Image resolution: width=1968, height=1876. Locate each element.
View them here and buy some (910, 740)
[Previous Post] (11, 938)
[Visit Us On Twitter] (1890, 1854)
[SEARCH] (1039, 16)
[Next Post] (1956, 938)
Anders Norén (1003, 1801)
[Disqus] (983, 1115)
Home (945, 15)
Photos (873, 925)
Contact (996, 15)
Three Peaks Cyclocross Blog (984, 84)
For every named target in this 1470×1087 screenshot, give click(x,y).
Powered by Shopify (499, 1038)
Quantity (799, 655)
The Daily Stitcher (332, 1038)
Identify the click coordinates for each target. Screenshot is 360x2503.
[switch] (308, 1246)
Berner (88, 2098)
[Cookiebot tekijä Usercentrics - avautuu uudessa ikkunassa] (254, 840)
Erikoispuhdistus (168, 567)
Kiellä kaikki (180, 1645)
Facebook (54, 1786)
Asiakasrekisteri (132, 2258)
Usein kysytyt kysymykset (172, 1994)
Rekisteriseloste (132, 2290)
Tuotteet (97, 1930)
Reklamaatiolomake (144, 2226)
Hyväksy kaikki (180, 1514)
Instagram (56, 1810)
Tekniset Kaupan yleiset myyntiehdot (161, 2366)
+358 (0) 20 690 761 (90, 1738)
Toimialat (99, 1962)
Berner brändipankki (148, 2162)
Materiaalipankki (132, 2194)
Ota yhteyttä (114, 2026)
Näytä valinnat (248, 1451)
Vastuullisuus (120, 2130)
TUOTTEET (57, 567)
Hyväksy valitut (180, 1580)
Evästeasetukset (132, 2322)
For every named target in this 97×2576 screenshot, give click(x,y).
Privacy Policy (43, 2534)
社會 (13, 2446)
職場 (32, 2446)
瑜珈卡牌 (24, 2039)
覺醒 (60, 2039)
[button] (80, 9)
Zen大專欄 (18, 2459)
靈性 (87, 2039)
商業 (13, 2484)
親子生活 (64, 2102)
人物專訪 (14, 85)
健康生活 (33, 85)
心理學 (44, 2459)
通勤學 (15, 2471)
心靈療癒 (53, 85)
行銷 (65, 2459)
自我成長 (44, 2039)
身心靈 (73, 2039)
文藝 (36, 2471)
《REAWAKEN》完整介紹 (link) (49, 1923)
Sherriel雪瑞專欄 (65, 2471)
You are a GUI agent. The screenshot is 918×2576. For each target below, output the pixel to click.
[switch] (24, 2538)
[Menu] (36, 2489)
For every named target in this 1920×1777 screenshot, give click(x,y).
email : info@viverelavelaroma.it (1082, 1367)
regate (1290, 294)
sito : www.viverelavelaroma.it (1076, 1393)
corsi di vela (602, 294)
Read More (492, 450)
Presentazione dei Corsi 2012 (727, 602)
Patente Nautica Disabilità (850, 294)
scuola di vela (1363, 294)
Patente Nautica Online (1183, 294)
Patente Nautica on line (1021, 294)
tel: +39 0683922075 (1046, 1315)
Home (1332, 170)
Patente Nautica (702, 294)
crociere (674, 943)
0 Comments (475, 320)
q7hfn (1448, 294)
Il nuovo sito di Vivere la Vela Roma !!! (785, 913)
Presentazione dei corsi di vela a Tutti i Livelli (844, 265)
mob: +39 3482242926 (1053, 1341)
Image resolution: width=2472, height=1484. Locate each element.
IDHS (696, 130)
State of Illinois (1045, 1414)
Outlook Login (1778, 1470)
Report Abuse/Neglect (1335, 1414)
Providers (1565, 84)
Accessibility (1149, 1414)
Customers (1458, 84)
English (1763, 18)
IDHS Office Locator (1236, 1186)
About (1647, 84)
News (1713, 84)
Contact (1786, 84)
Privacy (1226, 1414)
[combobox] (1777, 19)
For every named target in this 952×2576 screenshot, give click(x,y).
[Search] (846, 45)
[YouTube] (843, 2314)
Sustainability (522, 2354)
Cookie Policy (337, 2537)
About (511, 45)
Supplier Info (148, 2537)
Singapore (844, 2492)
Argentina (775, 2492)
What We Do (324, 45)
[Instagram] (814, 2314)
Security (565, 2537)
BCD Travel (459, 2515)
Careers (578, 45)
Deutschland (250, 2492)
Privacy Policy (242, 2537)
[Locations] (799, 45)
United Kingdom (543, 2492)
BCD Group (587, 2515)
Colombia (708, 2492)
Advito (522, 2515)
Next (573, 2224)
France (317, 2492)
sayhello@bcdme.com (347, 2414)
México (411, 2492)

[Exercise] Begin at the line that has "English (1763, 18)" in the entries above; stop after the line that has "[Instagram] (814, 2314)". Transcribe exactly those lines and no others.

[Solution to this task]
English (1763, 18)
IDHS Office Locator (1236, 1186)
About (1647, 84)
News (1713, 84)
Contact (1786, 84)
Privacy (1226, 1414)
[combobox] (1777, 19)
For every named target in this 952×2576 screenshot, give click(x,y).
[Search] (846, 45)
[YouTube] (843, 2314)
Sustainability (522, 2354)
Cookie Policy (337, 2537)
About (511, 45)
Supplier Info (148, 2537)
Singapore (844, 2492)
Argentina (775, 2492)
What We Do (324, 45)
[Instagram] (814, 2314)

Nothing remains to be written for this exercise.